Personal information
- Nickname: Big Sandy
- Born: John H. Ferguson July 24, 1879 Moncton, New Brunswick, Canada
- Died: February 26, 1919 (aged 39) Providence, Rhode Island, U.S.
- Height: 6 ft 3 in (1.91 m)
- Weight: Heavyweight

Boxing career
- Stance: Orthodox

Boxing record
- Total fights: 75
- Wins: 38
- Win by KO: 11
- Losses: 25
- Draws: 12

= Sandy Ferguson =

Canadian boxer (1879–1919)

Sandy Ferguson (July 24, 1879 – February 26, 1919) was a Canadian professional boxer. Born in New Brunswick, Ferguson moved to Chelsea, Massachusetts, US, with his family at age 13. He began his professional career there in 1898. Ferguson won his first three fights with ease, defeating Sid West on points twice and Paul Watson via first-round knockout. Ferguson remained undefeated up until June 1900, racking up a record of 10-0-6. None of Ferguson's first 16 fights, however, were against a top contender. On December 17, 1900, Ferguson suffered his first major setback when he was outpointed in a bout with veteran Dick O'Brien. Two months later he was disqualified in the same round against the same Dick O'Brien. After a lightning knockout of John MacDonald at Gloucester, Massachusetts in April, Ferguson left the USA and headed to England, where he strung together a record of 6-1-2 before returning to America in January 1903. Ferguson's first fight after returning from Britain was against the brilliant boxer George Byers. The match ended in a prearranged draw, as Ferguson was dropped four times by Byers. After this match, however, Ferguson gained popularity by avenging his previous losses to fellow ex-pat Canadian Dick O'Brien by scoring a sixth-round knockout on March 25, 1903. This was followed by a twelve-round decision over George Byers.

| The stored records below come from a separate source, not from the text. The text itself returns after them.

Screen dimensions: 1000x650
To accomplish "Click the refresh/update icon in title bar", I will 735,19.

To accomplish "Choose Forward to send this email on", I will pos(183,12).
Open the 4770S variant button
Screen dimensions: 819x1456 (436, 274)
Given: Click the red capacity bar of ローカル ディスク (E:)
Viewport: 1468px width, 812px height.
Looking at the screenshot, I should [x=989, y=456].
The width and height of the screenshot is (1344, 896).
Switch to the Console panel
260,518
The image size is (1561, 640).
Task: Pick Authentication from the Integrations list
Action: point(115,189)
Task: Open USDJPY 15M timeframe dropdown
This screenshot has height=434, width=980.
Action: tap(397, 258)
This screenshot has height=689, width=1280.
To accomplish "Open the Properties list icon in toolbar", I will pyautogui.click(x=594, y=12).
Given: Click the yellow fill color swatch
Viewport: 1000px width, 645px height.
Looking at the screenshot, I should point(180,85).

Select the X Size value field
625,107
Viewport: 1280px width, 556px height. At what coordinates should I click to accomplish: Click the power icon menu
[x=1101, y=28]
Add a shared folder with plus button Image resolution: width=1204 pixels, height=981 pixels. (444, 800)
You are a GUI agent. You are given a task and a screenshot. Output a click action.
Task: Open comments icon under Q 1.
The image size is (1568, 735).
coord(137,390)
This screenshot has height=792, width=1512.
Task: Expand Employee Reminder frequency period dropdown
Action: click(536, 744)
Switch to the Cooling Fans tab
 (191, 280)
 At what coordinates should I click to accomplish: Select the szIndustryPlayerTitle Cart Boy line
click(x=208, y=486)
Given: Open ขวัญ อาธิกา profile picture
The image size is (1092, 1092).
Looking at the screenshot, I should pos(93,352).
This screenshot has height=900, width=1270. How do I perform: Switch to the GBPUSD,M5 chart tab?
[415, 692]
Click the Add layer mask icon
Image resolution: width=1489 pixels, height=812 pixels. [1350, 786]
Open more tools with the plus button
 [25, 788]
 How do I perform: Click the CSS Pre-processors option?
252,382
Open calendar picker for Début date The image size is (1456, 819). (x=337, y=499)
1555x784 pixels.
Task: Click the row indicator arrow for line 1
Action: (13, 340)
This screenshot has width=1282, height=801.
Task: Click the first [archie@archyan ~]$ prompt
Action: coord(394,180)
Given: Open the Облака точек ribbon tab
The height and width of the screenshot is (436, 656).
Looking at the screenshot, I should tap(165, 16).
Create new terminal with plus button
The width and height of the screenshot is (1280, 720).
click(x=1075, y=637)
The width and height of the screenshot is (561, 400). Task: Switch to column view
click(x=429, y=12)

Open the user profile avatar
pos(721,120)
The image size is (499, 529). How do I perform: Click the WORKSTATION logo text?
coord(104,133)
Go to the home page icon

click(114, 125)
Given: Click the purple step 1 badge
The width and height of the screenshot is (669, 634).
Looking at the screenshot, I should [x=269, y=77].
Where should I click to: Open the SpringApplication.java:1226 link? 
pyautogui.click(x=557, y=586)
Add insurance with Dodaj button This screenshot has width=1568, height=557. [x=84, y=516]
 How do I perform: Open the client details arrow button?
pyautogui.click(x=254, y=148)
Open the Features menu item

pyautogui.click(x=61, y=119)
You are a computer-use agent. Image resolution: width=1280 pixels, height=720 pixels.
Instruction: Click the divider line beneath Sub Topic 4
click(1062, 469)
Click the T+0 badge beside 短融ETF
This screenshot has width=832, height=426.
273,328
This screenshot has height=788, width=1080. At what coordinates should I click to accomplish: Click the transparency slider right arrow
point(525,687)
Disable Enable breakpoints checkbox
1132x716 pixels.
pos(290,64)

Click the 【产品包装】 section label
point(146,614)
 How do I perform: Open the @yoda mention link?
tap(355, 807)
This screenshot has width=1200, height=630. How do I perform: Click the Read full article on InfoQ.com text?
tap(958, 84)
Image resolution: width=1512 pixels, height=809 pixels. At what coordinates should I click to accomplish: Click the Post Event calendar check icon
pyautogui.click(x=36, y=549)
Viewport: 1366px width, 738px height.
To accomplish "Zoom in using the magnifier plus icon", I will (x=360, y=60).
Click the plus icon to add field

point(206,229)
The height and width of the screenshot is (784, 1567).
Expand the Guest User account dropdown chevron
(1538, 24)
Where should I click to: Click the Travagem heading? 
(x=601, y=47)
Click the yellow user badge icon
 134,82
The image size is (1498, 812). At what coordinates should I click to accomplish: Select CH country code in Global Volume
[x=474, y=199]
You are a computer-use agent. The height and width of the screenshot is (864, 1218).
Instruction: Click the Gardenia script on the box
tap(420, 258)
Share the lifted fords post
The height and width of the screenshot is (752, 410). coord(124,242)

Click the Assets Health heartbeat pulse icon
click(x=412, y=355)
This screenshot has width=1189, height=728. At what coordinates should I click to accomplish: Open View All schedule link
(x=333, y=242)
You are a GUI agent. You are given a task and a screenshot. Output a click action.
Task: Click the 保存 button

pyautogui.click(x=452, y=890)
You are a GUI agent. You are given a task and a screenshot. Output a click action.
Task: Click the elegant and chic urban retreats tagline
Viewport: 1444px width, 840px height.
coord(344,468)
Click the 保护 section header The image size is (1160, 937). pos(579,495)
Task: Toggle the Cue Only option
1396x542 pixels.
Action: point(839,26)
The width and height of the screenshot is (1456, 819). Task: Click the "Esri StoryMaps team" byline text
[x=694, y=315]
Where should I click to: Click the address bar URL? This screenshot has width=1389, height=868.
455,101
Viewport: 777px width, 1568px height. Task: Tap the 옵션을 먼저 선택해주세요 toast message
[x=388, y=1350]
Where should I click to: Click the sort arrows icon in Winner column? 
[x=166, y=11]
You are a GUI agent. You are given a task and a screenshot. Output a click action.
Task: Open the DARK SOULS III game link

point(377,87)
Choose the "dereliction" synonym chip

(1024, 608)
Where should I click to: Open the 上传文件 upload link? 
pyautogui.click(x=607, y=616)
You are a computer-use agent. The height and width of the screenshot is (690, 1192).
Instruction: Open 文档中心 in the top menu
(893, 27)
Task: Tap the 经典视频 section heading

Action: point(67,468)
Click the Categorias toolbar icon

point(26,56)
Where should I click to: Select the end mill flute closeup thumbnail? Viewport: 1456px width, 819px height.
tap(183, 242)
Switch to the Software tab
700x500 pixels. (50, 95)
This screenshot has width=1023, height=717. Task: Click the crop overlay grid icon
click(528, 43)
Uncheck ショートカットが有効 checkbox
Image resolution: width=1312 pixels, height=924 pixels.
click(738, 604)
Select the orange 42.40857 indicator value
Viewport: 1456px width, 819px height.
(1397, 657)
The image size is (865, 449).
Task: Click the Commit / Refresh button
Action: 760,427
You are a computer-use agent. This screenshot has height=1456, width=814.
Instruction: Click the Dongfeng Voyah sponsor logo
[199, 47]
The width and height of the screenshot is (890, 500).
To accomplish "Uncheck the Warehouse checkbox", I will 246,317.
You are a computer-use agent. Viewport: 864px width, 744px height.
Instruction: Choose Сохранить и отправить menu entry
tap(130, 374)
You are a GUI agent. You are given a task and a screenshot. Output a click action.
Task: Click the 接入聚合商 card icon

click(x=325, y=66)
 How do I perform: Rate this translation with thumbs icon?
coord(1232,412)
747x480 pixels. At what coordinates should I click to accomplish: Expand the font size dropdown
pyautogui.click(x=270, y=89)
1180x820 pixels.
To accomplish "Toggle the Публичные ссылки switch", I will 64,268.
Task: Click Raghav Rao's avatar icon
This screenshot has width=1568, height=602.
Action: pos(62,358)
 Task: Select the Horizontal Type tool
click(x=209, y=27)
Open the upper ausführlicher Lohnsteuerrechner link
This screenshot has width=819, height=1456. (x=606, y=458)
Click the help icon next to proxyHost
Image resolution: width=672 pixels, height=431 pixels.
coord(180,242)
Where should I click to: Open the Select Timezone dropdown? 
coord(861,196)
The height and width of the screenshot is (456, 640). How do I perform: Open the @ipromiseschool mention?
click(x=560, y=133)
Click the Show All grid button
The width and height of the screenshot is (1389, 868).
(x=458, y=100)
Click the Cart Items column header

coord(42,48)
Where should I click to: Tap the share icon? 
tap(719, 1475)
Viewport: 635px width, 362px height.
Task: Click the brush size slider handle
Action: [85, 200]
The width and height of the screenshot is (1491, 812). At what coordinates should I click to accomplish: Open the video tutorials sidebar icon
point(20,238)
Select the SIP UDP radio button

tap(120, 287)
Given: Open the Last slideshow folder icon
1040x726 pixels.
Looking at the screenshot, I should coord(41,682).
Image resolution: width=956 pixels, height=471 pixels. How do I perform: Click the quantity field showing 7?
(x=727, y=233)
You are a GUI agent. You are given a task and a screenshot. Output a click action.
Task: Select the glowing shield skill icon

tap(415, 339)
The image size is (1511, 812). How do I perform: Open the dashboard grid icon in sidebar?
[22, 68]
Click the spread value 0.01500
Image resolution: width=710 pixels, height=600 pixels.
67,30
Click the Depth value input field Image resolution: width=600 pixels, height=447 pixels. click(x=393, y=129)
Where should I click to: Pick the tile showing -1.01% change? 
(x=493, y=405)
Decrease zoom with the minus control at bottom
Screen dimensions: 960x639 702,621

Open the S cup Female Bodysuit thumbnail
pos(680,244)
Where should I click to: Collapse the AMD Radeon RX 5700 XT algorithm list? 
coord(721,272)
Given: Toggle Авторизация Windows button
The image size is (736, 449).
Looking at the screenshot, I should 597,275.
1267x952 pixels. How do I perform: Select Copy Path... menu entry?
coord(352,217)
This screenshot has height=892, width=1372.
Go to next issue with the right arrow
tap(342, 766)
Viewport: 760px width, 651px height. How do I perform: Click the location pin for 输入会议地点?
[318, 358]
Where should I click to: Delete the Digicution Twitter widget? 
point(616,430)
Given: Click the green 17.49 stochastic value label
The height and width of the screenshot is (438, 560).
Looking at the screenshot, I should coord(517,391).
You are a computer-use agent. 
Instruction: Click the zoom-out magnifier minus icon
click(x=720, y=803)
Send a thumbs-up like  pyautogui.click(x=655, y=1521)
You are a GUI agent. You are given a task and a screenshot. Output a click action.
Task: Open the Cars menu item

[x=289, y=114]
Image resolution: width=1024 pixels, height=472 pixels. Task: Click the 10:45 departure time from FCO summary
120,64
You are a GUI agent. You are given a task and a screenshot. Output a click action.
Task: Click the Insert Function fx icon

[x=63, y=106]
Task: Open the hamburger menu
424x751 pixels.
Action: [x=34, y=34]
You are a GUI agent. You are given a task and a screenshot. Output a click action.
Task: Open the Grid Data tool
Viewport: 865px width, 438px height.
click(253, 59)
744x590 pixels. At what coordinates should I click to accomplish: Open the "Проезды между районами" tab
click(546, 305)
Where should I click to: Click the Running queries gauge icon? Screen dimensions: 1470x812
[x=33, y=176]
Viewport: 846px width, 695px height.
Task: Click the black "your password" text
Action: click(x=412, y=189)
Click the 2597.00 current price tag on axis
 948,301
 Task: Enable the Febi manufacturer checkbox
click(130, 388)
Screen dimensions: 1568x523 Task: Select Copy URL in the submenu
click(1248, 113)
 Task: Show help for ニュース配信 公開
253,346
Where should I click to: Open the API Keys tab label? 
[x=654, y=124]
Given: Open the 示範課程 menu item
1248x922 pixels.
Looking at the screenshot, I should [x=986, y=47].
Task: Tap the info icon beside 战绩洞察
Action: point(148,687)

== Ferguson vs. Johnson ==
These two significant victories earned Ferguson a date with the legendary Jack Johnson on April 16, 1903. Johnson came into the fight riding a 14 fight unbeaten streak. Johnson was also the World 'Colored' Heavyweight Champion at the time. Although Ferguson went the distance, he lost a decision to Johnson. The two would meet in a rematch three months later that was ruled a No Contest. Later that year, on December 11, Ferguson and Johnson fought once again, this time in a grueling twenty-round war, that Johnson won by decision. In 1904, Ferguson and Johnson met yet again, but the match was declared a No Contest. Ferguson was given one last chance against the "Galveston Giant" in 1905. Johnson emerged as the victor in this final match after Ferguson was disqualified in the seventh round for kneeing Johnson in the groin twice.

== Ferguson vs. Walcott ==
In November 1903 Ferguson took on the World Welterweight Champion Joe Walcott. Ferguson managed to win the bout via decision. In 1904, however, Walcott avenged his loss the previous year by winning a ten-round decision of his own over Ferguson.

== The last ten fights ==
Suffering from frequent battles with the bottle, Ferguson's career ended in disappointment. In his final ten fights his record was a dreadful 1-8-1. His competition during these final bouts, however, was some of the best of his career. These fighters included the future Light Heavyweight Champion of the World, Battling Levinsky and the holder of the World Colored Heavyweight Championship, Sam McVey.